[TASK INPUTS]
########

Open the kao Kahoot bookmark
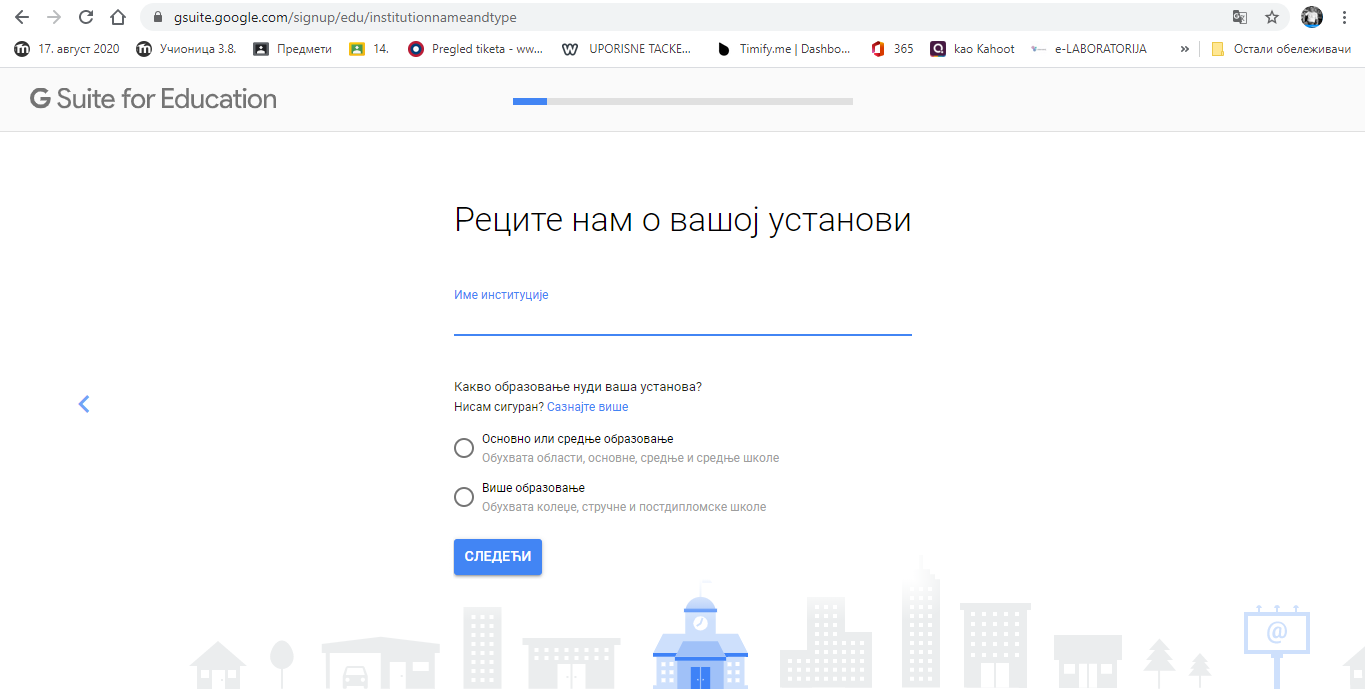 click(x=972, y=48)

########

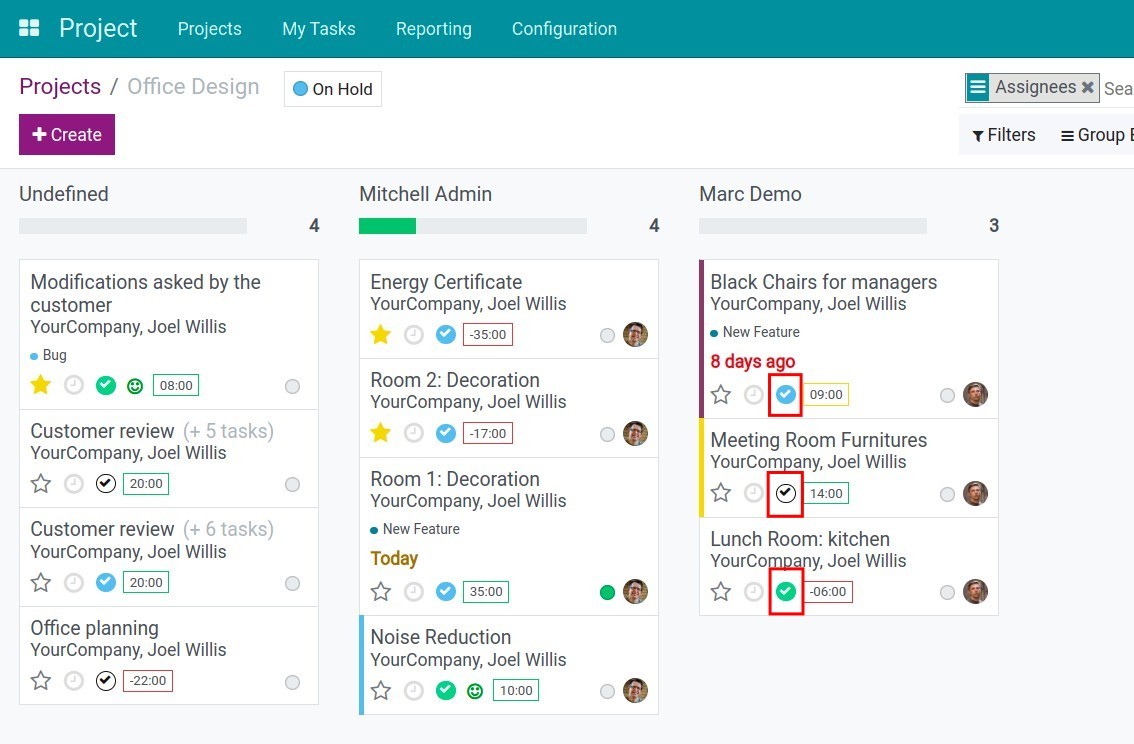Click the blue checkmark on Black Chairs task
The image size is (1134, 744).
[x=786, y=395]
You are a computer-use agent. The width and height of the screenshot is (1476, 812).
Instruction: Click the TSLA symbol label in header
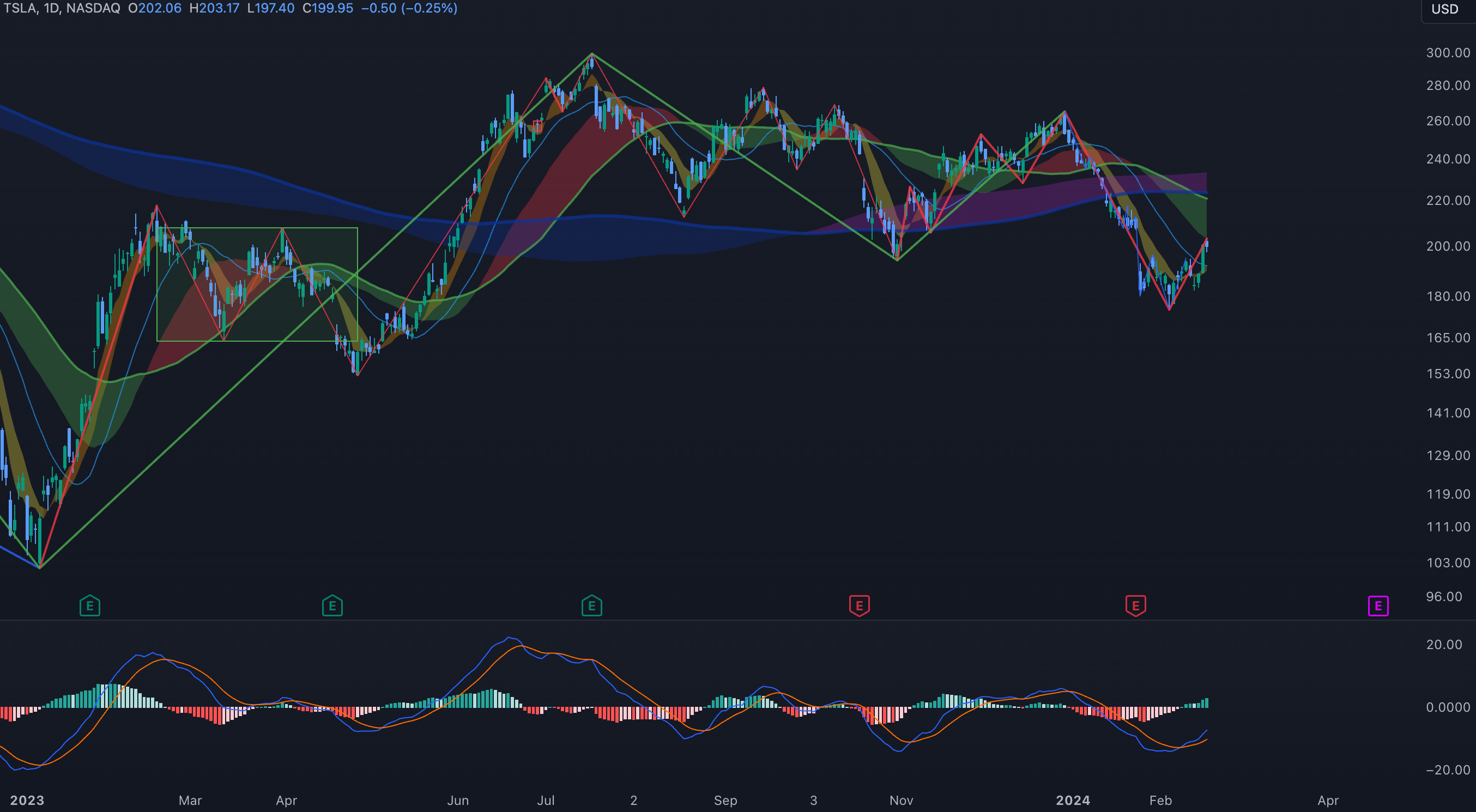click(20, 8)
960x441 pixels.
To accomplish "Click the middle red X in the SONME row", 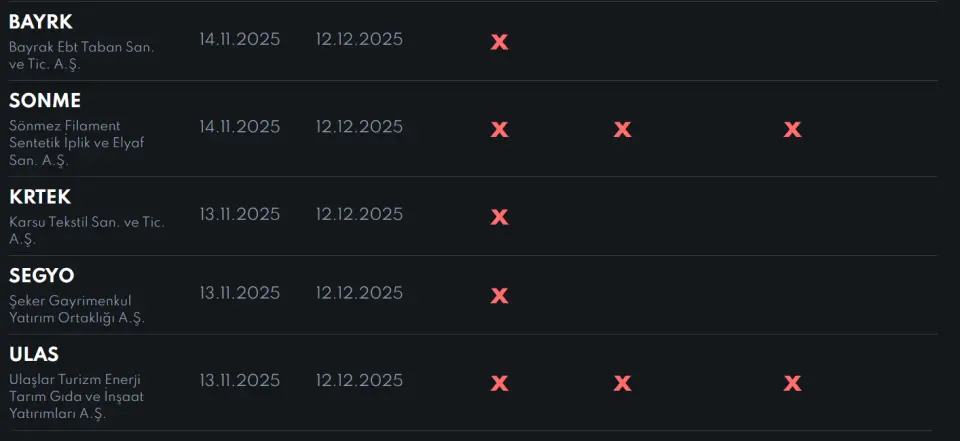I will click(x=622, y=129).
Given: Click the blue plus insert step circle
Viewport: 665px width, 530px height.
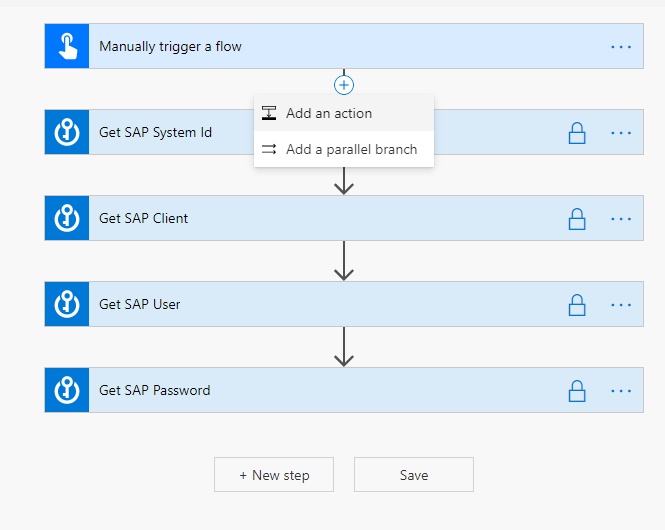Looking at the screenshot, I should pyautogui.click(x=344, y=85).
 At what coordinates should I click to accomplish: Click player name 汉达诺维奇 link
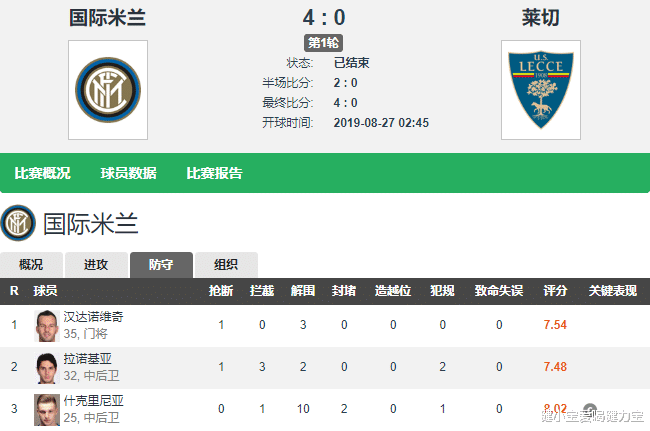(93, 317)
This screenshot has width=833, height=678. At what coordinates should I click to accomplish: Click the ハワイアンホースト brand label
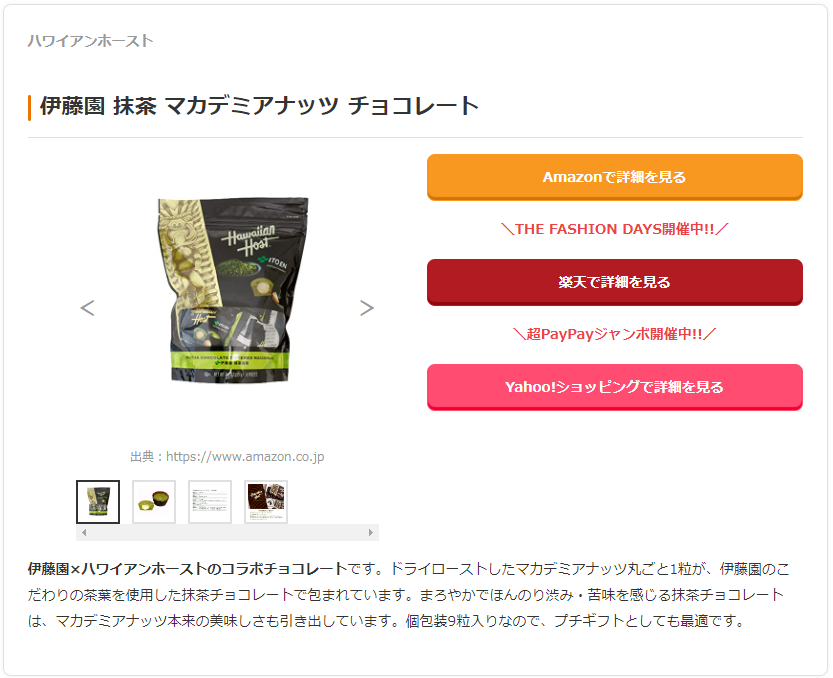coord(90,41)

########

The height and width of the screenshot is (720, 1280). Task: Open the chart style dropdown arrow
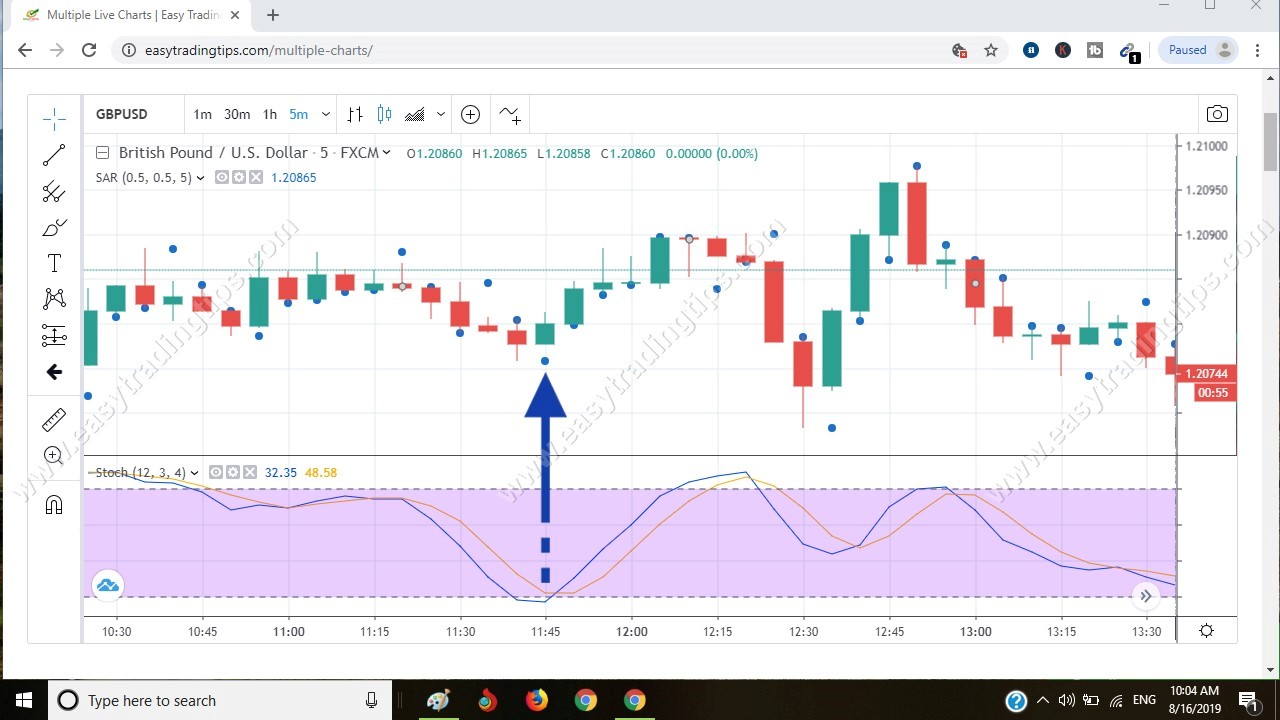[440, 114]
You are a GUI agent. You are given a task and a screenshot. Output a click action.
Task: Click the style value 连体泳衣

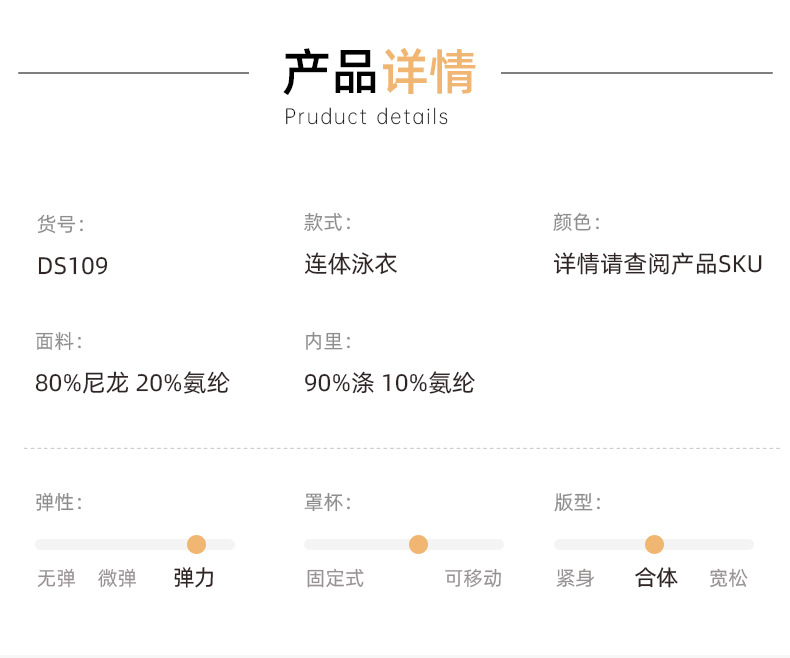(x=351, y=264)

########

[REQUIRED WORK]
Reproduce the lines word for word, starting at the line that contains "This screenshot has" and ending at the line that contains "coord(90,41)". Leave the pictures out.

[FULL SOLUTION]
This screenshot has width=833, height=678. At what coordinates should I click to accomplish: Click the ハワイアンホースト brand label
coord(90,41)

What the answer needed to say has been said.